TCM is a vital source of natural products. From 1981 to 2019, over 60% of FDA-approved small-molecule drugs were directly or indirectly derived from natural products. Additionally, TCM offers diverse treatment options tailored to patients’ specific needs and preferences. In recent years, advances in AI technology have unlocked enormous potential for TCM research. By accelerating drug discovery, optimizing formulations, and advancing TCM modernization, AI ensures that TCM evolves in step with the latest scientific progress while preserving its traditional roots. Currently, the integration of AI in clinical research at TCM hospitals has not only improved diagnostic accuracy but also promoted the development of personalized medicine, making TCM research more efficient and precise.
AI-Based Chemical Data Analysis of TCM Facilitates Component Identification, Drug Discovery, Personalized Therapy, and Elucidation of Pharmacological Effects, Driving the Modernization and Sustainable Development of TCM
Currently, network pharmacology research in TCM primarily focuses on validating TCM theories, lacking clear definitions of network design and optimization principles. Rational prescription design can be divided into top-down and bottom-up approaches. The top-down method designs new prescriptions based on existing ones, while the bottom-up method creates new prescriptions entirely based on disease networks without considering existing formulas. Chen Yuqian’s team combined multiple feasible approaches and first defined several common future top-down optimization models. Both top-down and bottom-up design methods use biological networks to establish correlations based on computational systems biology principles but differ in their consideration of existing prescriptions and TCM theories. Before TCM theories are quantitatively expressed, new formulations designed without reference to existing prescriptions are more likely to conflict with TCM principles.

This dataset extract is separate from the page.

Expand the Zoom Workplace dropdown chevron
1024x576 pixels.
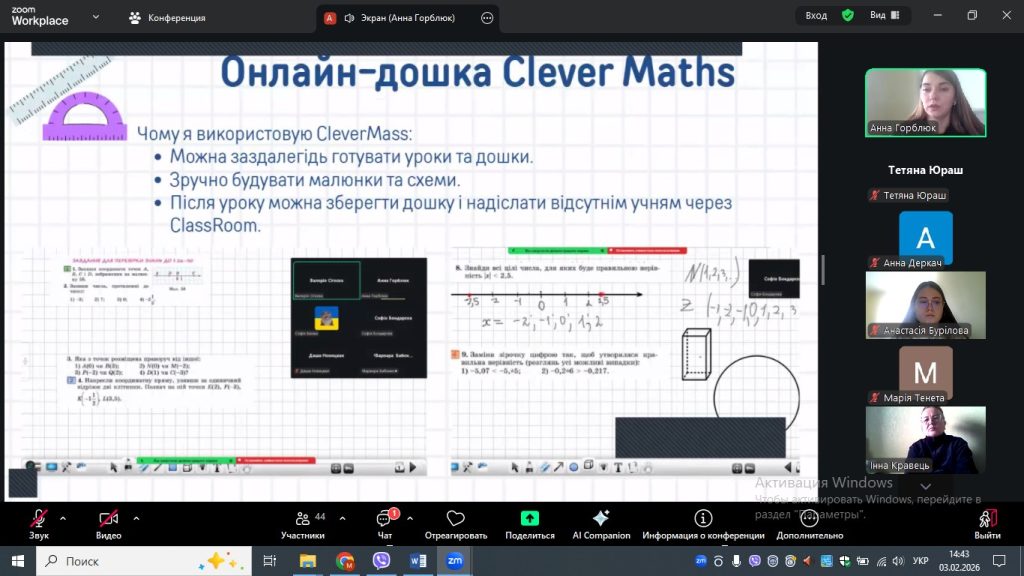point(94,17)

In recent years, TCM has gradually shifted toward the classification and organization of natural products. Against the backdrop of excessive human exploitation, many TCM species face extinction. Thus, Chen Yuqian’s team developed a method to calculate correlations between natural products and individual TCM species, using highly reliable models to quickly screen prescription components that can be replaced, optimized, or removed. The authors argue that the design of new prescription formulas will become a core research area, significantly impacting the sustainable development of TCM.
Overview of Network Design and Optimization Methods for TCM Prescriptions
In the field of TCM, understanding interactions between herbal medicines and conventional drugs is crucial for ensuring patient safety and treatment efficacy. The authors proposed a framework for comprehensive clinical research on TCM-western medicine interactions. This framework establishes an integrated clinical research system to thoroughly explore these interactions, as shown in Figure 3. The system is divided into three main modules: clinical research, integration system, and basic research, each focusing on different aspects of chemical analysis and data integration to predict and analyze drug incompatibilities.

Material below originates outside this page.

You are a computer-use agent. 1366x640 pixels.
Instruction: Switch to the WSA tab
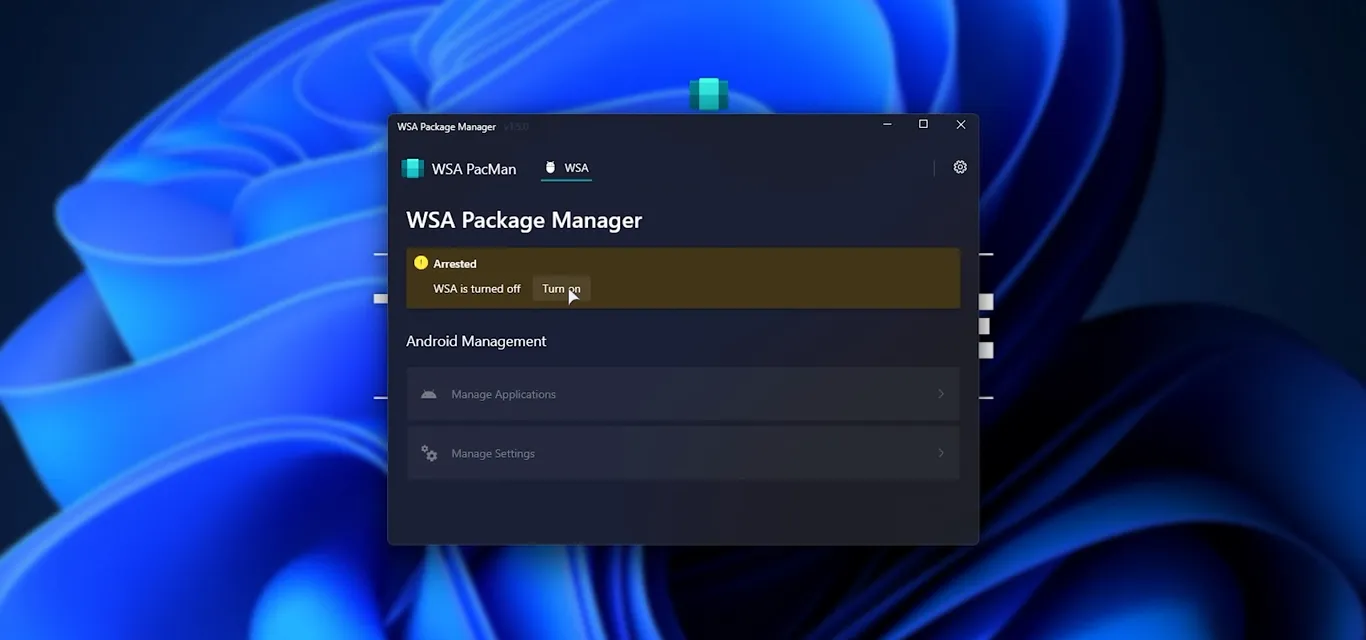pyautogui.click(x=567, y=168)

The clinical research module primarily collects and analyzes clinical data to evaluate the pharmacokinetic and pharmacodynamic properties of herbal-drug combinations. Leveraging advanced chemical extraction and analytical techniques, this module aims to identify potential adverse interactions through rigorous clinical testing and chemical analysis. It also uses data mining and machine learning algorithms to process complex clinical data and identify patterns predicting drug interaction outcomes.

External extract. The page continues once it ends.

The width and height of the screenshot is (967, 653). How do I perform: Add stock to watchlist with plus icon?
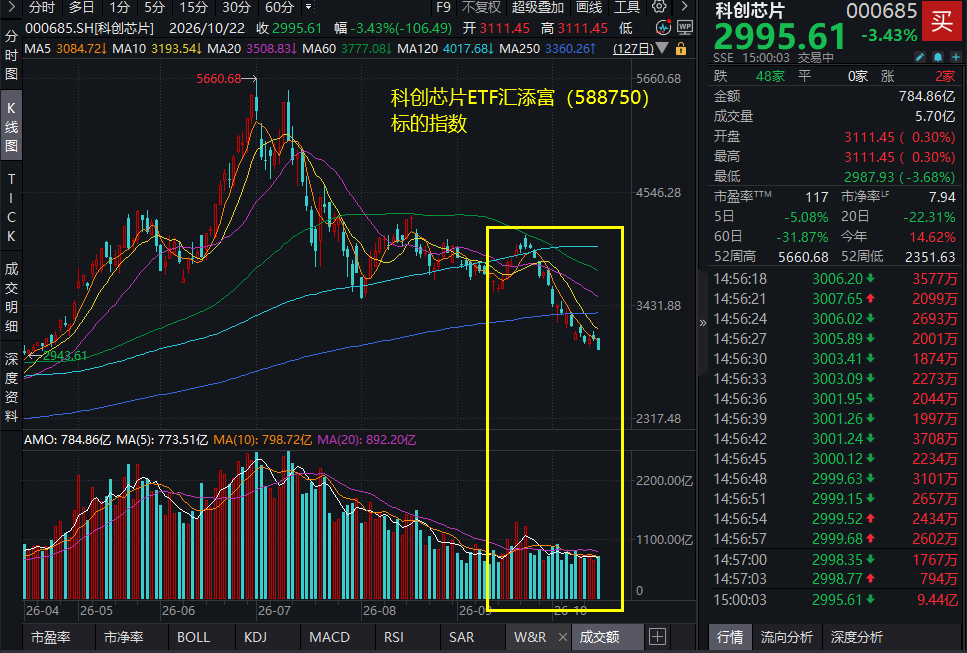coord(956,57)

The core of the integrated approach is the integration system, which includes the HAZA@home platform. This system combines data from clinical and basic research to provide real-time health monitoring and predictive analysis for patients. It also uses an extensive network of databases and simulation tools to deliver personalized health assessments and drug interaction alerts, with AI adjusting recommendations based on individual patient data.
The basic research module supports the integration system through in-depth chemical analysis and computational modeling, predicting drug targets and simulating drug interactions. This includes using TCM and clinical drug databases, ADMET prediction models, and creating small-molecule databases. These tools are critical for understanding the biochemical mechanisms of drug interactions and developing strategies to prevent potential adverse reactions.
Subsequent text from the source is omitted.